The P. aeruginosa PSR assay was applied to sputum samples taken from ICU patients. The test results indicated that P. aeruginosa was prevalent with nearly 30% of samples tested positive. Diverse MLSTs of P. aeruginosa and co-occurrence of resistance genes indicated a rapid and continuing evolution of P. aeruginosa resulting from their wide occurrence in clinical infections, and it would be difficult to control.

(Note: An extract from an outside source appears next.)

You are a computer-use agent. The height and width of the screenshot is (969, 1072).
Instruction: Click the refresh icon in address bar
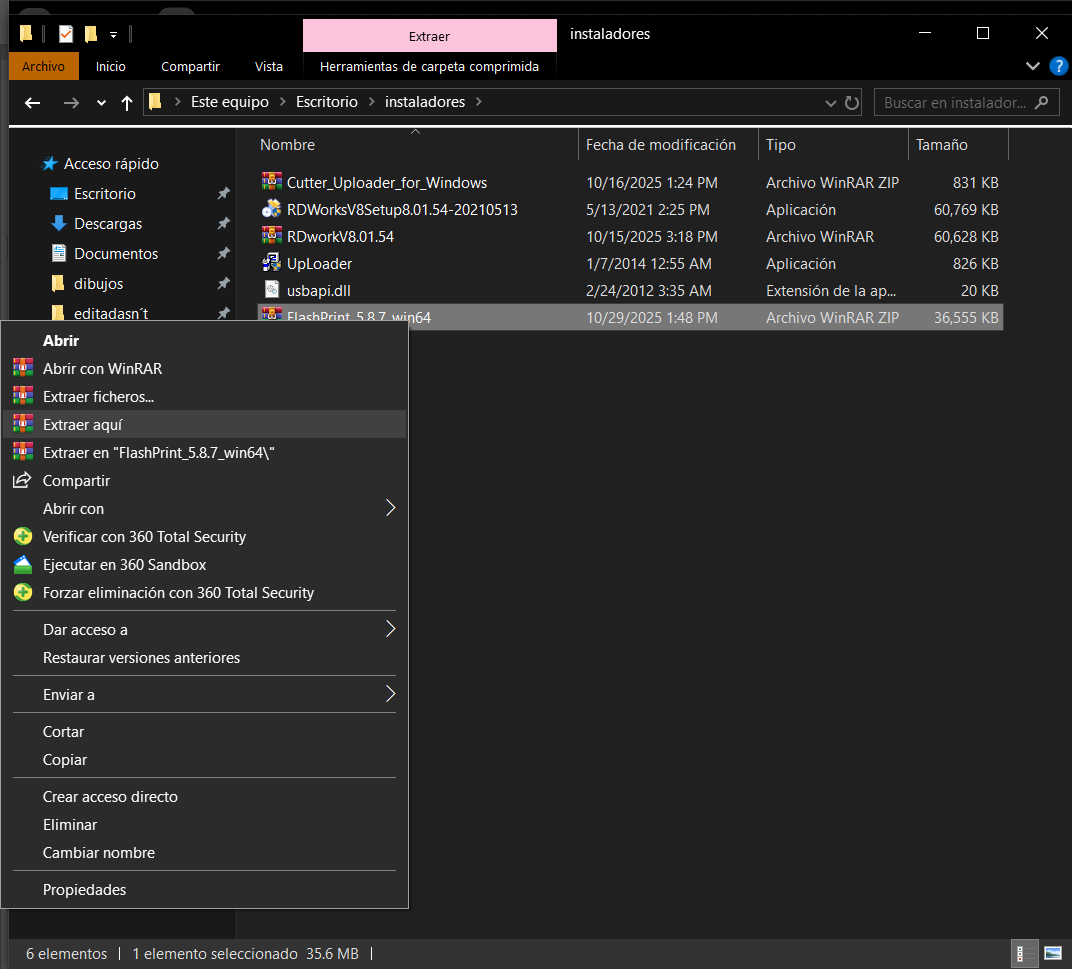click(x=852, y=102)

Although the antibiotic resistance rate to β-lactams, aminoglycosides, and quinolones was high, all clinical P. aeruginosa strains were sensitive to polymyxin B. Polymyxin B is a polypeptide antibiotic of which the injectable formulation has not been introduced to China because of its potential renal toxicity. Only polymyxin B unguent for scratches and mild scalds is available. However, generalized infections need to be treated with intravenous injection or infusion. Last year, a child and his grandfather were severely burned in a fire accident in Hangzhou, China. Multiple antibiotics were invalid for the treatment, and multi-drug resistant P. aeruginosa strains were isolated from their wounds. It was not until the local newspaper launched a nationwide search that the required dose of polymyxin B was collected and the two patients were cured. Therefore, we think there’s a need for an increase in the reserves of this medicine in Chinese hospitals, especially those specialized in burns, as the last resort for severe injuries.

Conclusion

We established a PSR detection method for P. aeruginosa, which meets the ASSURED criteria (affordable, sensitive, specific, user friendly, robust and rapid, equipment free and deliverable) proposed by the World Health Organization for developing diagnostic techniques (Mabey et al., 2004). We anticipate its routine use in clinical screening and on-site diagnosis, particularly in situations where resources are limited. Furthermore, our study provides new insights into the mechanisms of P. aeruginosa antibiotic resistance and warns that future therapeutic options may be seriously limited.

Conflict of Interest Statement

The authors declare that the research was conducted in the absence of any commercial or financial relationships that could be construed as a potential conflict of interest.